Recorded information
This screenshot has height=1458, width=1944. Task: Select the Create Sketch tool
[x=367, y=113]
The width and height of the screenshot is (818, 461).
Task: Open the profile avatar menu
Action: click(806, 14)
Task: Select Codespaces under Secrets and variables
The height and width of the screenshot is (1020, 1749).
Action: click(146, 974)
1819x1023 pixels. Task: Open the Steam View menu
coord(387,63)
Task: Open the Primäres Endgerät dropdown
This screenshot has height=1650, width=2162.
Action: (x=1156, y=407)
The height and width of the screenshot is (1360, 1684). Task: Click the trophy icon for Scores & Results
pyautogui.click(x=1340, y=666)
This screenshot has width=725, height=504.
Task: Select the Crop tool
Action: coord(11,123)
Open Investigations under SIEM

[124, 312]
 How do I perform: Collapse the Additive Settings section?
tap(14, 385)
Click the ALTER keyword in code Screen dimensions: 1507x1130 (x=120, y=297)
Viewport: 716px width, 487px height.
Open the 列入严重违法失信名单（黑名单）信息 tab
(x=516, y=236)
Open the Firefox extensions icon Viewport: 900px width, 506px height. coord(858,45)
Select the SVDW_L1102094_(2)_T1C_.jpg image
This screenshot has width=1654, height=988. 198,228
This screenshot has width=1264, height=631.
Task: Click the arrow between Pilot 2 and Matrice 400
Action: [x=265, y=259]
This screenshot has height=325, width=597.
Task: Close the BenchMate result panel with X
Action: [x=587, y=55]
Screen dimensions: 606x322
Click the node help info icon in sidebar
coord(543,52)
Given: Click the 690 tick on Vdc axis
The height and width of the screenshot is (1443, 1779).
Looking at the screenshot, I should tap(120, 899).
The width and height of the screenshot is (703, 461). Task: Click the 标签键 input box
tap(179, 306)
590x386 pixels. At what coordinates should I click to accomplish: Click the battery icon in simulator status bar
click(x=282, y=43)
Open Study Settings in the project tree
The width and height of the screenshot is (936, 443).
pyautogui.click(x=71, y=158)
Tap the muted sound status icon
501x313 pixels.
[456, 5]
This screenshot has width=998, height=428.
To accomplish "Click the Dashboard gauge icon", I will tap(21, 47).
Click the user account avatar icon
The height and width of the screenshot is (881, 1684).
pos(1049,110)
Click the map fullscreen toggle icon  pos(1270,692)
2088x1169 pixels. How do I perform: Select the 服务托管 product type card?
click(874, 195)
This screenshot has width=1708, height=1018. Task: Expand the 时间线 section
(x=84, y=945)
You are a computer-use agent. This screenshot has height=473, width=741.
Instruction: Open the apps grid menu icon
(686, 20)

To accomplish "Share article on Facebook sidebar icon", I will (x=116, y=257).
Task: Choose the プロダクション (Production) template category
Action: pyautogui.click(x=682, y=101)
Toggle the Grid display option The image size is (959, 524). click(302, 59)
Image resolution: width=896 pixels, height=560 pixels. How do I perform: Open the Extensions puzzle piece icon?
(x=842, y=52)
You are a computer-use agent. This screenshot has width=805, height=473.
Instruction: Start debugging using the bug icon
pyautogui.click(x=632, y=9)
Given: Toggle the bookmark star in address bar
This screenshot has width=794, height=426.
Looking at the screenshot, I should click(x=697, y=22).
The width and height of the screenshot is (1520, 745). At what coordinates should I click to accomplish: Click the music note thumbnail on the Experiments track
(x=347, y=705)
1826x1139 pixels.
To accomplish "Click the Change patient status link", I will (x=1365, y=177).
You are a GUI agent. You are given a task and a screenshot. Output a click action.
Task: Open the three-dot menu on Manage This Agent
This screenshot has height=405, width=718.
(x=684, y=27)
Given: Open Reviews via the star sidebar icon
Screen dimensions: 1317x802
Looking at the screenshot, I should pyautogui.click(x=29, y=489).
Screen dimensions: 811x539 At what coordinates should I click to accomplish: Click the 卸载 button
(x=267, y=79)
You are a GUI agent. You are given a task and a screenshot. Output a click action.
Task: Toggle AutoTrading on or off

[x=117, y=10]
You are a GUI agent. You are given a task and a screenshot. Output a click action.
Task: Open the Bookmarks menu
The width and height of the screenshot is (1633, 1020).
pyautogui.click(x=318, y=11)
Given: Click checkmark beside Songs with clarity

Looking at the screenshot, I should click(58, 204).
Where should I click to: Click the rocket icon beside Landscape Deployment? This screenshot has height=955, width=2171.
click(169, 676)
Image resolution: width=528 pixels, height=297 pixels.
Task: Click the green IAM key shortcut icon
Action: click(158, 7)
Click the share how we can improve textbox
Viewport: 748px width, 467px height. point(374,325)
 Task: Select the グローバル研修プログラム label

Problem to solve
Write the material out once more, exactly as it reads.

Exercise response
This screenshot has height=1458, width=1944. Task: Select the Create Sketch tool
[x=367, y=113]
The width and height of the screenshot is (818, 461).
Task: Open the profile avatar menu
Action: click(806, 14)
Task: Select Codespaces under Secrets and variables
The height and width of the screenshot is (1020, 1749).
Action: click(146, 974)
1819x1023 pixels. Task: Open the Steam View menu
coord(387,63)
Task: Open the Primäres Endgerät dropdown
This screenshot has height=1650, width=2162.
Action: (x=1156, y=407)
The height and width of the screenshot is (1360, 1684). Task: Click the trophy icon for Scores & Results
pyautogui.click(x=1340, y=666)
This screenshot has width=725, height=504.
Task: Select the Crop tool
Action: coord(11,123)
Open Investigations under SIEM

[124, 312]
 How do I perform: Collapse the Additive Settings section?
tap(14, 385)
Click the ALTER keyword in code Screen dimensions: 1507x1130 (x=120, y=297)
Viewport: 716px width, 487px height.
Open the 列入严重违法失信名单（黑名单）信息 tab
(x=516, y=236)
Open the Firefox extensions icon Viewport: 900px width, 506px height. coord(858,45)
Select the SVDW_L1102094_(2)_T1C_.jpg image
This screenshot has width=1654, height=988. 198,228
This screenshot has width=1264, height=631.
Task: Click the arrow between Pilot 2 and Matrice 400
Action: [x=265, y=259]
This screenshot has height=325, width=597.
Task: Close the BenchMate result panel with X
Action: [x=587, y=55]
Screen dimensions: 606x322
Click the node help info icon in sidebar
coord(543,52)
Given: Click the 690 tick on Vdc axis
The height and width of the screenshot is (1443, 1779).
Looking at the screenshot, I should tap(120, 899).
The width and height of the screenshot is (703, 461). Task: Click the 标签键 input box
tap(179, 306)
590x386 pixels. At what coordinates should I click to accomplish: Click the battery icon in simulator status bar
click(x=282, y=43)
Open Study Settings in the project tree
The width and height of the screenshot is (936, 443).
pyautogui.click(x=71, y=158)
Tap the muted sound status icon
501x313 pixels.
[456, 5]
This screenshot has width=998, height=428.
To accomplish "Click the Dashboard gauge icon", I will tap(21, 47).
Click the user account avatar icon
The height and width of the screenshot is (881, 1684).
pos(1049,110)
Click the map fullscreen toggle icon  pos(1270,692)
2088x1169 pixels. How do I perform: Select the 服务托管 product type card?
click(874, 195)
This screenshot has width=1708, height=1018. Task: Expand the 时间线 section
(x=84, y=945)
You are a computer-use agent. This screenshot has height=473, width=741.
Instruction: Open the apps grid menu icon
(686, 20)

To accomplish "Share article on Facebook sidebar icon", I will (x=116, y=257).
Task: Choose the プロダクション (Production) template category
Action: pyautogui.click(x=682, y=101)
Toggle the Grid display option The image size is (959, 524). click(302, 59)
Image resolution: width=896 pixels, height=560 pixels. How do I perform: Open the Extensions puzzle piece icon?
(x=842, y=52)
You are a computer-use agent. This screenshot has width=805, height=473.
Instruction: Start debugging using the bug icon
pyautogui.click(x=632, y=9)
Given: Toggle the bookmark star in address bar
This screenshot has width=794, height=426.
Looking at the screenshot, I should click(x=697, y=22).
The width and height of the screenshot is (1520, 745). At what coordinates should I click to accomplish: Click the music note thumbnail on the Experiments track
(x=347, y=705)
1826x1139 pixels.
To accomplish "Click the Change patient status link", I will (x=1365, y=177).
You are a GUI agent. You are given a task and a screenshot. Output a click action.
Task: Open the three-dot menu on Manage This Agent
This screenshot has height=405, width=718.
(x=684, y=27)
Given: Open Reviews via the star sidebar icon
Screen dimensions: 1317x802
Looking at the screenshot, I should pyautogui.click(x=29, y=489).
Screen dimensions: 811x539 At what coordinates should I click to accomplish: Click the 卸载 button
(x=267, y=79)
You are a GUI agent. You are given a task and a screenshot. Output a click action.
Task: Toggle AutoTrading on or off

[x=117, y=10]
You are a GUI agent. You are given a task and a screenshot. Output a click action.
Task: Open the Bookmarks menu
The width and height of the screenshot is (1633, 1020).
pyautogui.click(x=318, y=11)
Given: Click checkmark beside Songs with clarity

Looking at the screenshot, I should click(58, 204).
Where should I click to: Click the rocket icon beside Landscape Deployment? This screenshot has height=955, width=2171.
click(169, 676)
Image resolution: width=528 pixels, height=297 pixels.
Task: Click the green IAM key shortcut icon
Action: click(158, 7)
Click the share how we can improve textbox
Viewport: 748px width, 467px height. point(374,325)
 Task: Select the グローバル研修プログラム label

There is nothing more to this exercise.